I fucking wish I could put my finger on what happens to me in a lyrical withdrawal. Even the smallest amount for the shortest time creates the same WDS as when I came off a huge+long dose. I used to think it was an okay withdrawal but I would feel more suicidal, drepression, the nights were REALLY bad for anxiety (waking up thinking I had made so many mistakes in my life). But the more I think about it... during lyrica withdrawal I feel like I'm just surviving. Nothing makes me laugh or feel great. Even 500mg codeine doses offer just glimmers of short-lasting euphoria (about what 60mg feels like on a normal day). I get less sleep feeling wide awake at 5am but then feel tired for the rest of the day. Naps feel great, with moments of waking feeling great until the realisation hits in.
Compare: First night I had tramadol and lyrica I couldn't sleep due to overwhelming happiness and eurphoria that lasted all night long. I lay there smiling and giggling. Everything was okay with the world, even my grandparents dementia was a-okay (reasoning= they had such a long+fulfilling life already and now have a huge full happy family to take care of them).
Also compare: when sober, very occasionally, I'd laugh myself awake because of a funny dream or because everything feels good.
I don't eat as much and solid foods just make me feel nauseous. And all this lasts 2 weeks without letting up - but then it does. During this time I floor the codeine and worry that I'm going to get used to such a high dose... but magically it all goes back to normal once the WDS has stopped.

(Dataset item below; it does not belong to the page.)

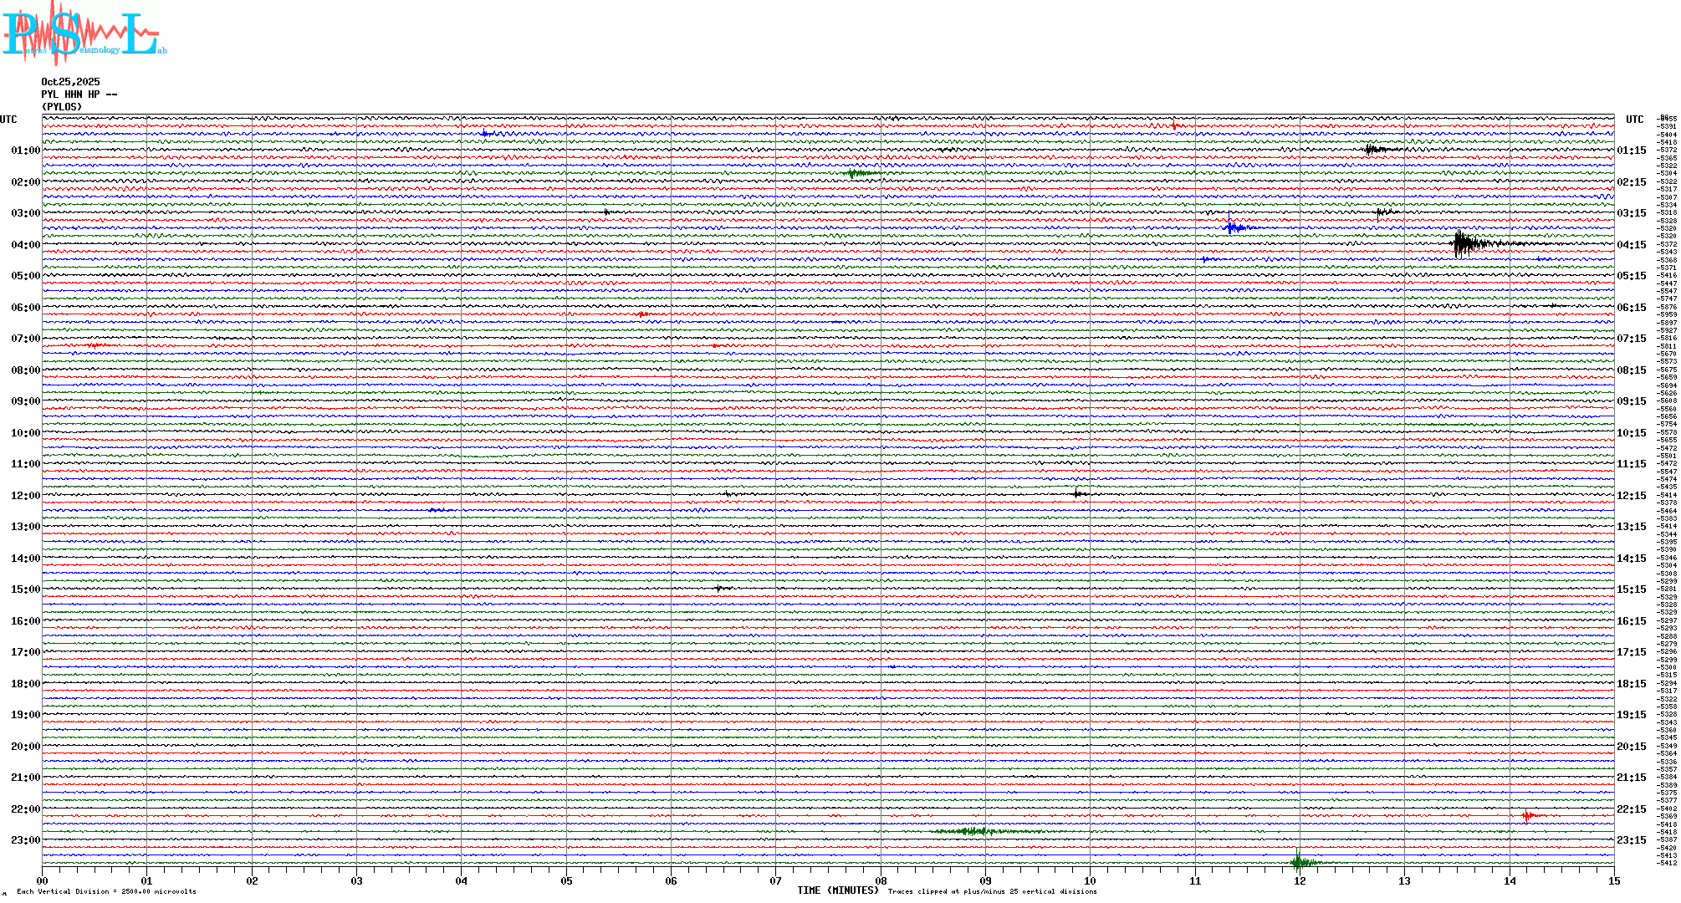Click the top-left UTC axis header
This screenshot has width=1681, height=903.
coord(8,120)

And yet on the other hand it's also mild compared to tramadol WDS that makes me feel like a dying alien for a week, but all the time it feels like it will pass eventually. It shifts my reality slightly to one side and it feels permanently out of reach. I think that's the gentle horror of it. It's a creeping terminator, it's a malignant tumour, it's a horrible neighbour that just moved in. I created a system that eases opiate withdrawal that serves me really well (vitamin C megadoses, propranolol for sweats, hobbies and films I've put aside for rainy days, long journeys to make). But none of this even touches lyrica.
But for me that's it now. I don't have any lyrica left, none of my friends or family have any I can bum, I wouldn't even know where to get some from illegally. Phew!